Vietnam Poet Performs at Springfield College

Taylor Hassa

Staff Writer 

Doug Anderson served in the Vietnam War when he was just 22 years old. He had two years of college under his belt and was on the verge of flunking out when he made the decision to join a Marine Corps Reserve Unit.

Anderson didn’t come to Springfield College to share about his experiences in the form of a lecture. He stood up at the podium in Marsh Memorial Chapel on Oct. 27 and began to read just a few of his many poems.

These poems told of the tragedies, horrors and friendships he experienced during his time in Vietnam. One of the first poems he read was called “Bamboo Bridge.”

He recalled stopping on the bridge and seeing a girl bathing. The soldiers were silent, just watching her wade in the water. For a second he said they all were thinking the same thought, “there is life in life and war is [expletive].”

A bell sounds; the girl sees them and sinks into the water, “eyes full of hate.” The trance he remembers was broken.

Anderson paused after the poem and asked the audience how everyone was doing. He looked out on the audience with a very serious facial expression and everyone nodded as if to tell him to keep reading.

And that he did. Each poem pulled the audience further and further into his memories. His poems were so vivid it made everyone feel as if they were in Vietnam with him.

“Blues” was the name of another poem he read. It was a very personal poem that talked of love in an almost hopeless way.

He takes a deep breath and draws the audience in with the very first sentence, “Love won’t behave.”

The poem goes on to describe his heart as a “house for sale in a lot full of high weeds.”

The audience is intently listening with faces full of kindness.

“I carry my pain around everywhere I go because I’m afraid I might put it down somewhere and lose it,” Anderson said.

There were many moving lines to this poem, yet he read it with no facial expression at all.
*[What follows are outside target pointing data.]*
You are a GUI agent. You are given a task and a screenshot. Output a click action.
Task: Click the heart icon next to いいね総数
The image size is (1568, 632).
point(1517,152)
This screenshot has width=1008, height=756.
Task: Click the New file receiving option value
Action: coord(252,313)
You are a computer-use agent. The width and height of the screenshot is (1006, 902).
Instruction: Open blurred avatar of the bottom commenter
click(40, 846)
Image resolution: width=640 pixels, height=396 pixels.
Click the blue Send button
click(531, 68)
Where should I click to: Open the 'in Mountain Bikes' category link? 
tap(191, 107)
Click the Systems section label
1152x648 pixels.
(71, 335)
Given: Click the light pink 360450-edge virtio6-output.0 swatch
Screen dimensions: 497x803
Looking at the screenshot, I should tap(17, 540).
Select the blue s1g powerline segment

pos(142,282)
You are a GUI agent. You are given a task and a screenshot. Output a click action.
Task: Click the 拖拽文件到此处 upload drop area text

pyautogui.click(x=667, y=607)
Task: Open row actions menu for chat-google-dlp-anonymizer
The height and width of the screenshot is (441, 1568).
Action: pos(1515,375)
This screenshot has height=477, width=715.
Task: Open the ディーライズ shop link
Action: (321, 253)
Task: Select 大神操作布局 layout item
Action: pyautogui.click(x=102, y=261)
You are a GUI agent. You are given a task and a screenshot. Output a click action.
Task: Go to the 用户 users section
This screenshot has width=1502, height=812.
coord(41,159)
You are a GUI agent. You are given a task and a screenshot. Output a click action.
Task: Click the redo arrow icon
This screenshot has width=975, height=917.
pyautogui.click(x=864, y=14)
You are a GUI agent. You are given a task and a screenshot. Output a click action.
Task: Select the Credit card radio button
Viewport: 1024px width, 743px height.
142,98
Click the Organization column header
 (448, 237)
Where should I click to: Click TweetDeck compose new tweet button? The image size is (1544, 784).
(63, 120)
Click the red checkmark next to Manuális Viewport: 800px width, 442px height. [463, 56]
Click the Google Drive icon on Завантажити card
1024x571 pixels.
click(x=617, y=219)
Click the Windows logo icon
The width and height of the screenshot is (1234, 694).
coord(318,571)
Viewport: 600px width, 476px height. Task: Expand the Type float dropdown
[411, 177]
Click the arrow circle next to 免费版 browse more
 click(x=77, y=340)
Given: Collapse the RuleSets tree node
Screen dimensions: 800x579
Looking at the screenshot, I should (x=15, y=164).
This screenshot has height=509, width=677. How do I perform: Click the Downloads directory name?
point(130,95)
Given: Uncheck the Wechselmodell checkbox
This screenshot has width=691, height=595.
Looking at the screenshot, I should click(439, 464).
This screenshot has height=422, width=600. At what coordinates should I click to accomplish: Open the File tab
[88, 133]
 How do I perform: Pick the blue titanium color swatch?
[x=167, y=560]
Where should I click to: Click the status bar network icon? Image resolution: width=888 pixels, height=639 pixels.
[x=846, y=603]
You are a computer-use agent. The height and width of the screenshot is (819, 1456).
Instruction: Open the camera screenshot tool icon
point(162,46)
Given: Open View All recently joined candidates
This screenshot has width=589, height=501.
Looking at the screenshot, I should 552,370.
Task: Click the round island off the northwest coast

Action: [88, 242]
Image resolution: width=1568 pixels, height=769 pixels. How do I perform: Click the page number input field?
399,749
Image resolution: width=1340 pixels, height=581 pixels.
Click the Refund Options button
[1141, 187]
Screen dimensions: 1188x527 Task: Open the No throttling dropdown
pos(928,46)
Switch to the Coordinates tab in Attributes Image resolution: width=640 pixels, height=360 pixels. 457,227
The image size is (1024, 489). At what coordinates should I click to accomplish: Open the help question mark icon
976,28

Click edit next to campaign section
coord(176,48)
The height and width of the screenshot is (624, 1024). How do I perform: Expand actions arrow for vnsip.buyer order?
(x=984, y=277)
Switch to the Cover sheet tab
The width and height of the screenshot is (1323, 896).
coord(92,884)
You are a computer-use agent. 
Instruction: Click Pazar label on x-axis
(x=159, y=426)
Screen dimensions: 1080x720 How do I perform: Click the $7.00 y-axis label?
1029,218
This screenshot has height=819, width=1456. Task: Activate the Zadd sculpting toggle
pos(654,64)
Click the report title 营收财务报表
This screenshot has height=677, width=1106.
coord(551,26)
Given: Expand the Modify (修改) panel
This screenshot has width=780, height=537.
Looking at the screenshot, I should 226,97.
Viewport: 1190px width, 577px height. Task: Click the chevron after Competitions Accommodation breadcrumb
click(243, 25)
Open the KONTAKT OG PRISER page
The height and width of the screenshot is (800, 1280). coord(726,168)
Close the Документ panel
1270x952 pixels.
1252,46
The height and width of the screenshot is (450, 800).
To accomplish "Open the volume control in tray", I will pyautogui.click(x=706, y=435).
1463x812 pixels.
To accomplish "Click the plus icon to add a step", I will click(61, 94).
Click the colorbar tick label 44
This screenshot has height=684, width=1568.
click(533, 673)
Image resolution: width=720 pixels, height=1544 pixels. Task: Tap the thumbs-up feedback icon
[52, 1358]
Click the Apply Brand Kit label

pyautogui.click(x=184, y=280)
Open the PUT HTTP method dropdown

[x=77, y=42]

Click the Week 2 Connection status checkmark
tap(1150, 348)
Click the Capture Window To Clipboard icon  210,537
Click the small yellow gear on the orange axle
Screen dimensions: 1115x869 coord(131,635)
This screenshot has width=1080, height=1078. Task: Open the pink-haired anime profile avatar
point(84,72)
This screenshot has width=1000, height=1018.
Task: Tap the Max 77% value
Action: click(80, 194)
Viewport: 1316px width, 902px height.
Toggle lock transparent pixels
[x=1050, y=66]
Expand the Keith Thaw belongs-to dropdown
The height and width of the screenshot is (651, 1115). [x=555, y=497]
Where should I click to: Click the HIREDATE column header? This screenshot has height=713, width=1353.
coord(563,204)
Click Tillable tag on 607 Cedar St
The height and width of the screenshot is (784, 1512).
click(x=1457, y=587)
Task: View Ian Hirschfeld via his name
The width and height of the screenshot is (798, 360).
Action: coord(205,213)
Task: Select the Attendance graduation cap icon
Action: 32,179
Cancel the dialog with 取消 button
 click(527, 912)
Anderson went on to read two excerpts from his memoir. One was a more in-depth account of a story he told in an earlier poem. His words were so descriptive and his memories so clear they baffled the audience.

One of the last things he said was that he didn’t think he was someone that needed to heal from his experiences.

“I don’t consider myself a victim,” Anderson said. “I face my experiences and let them in.”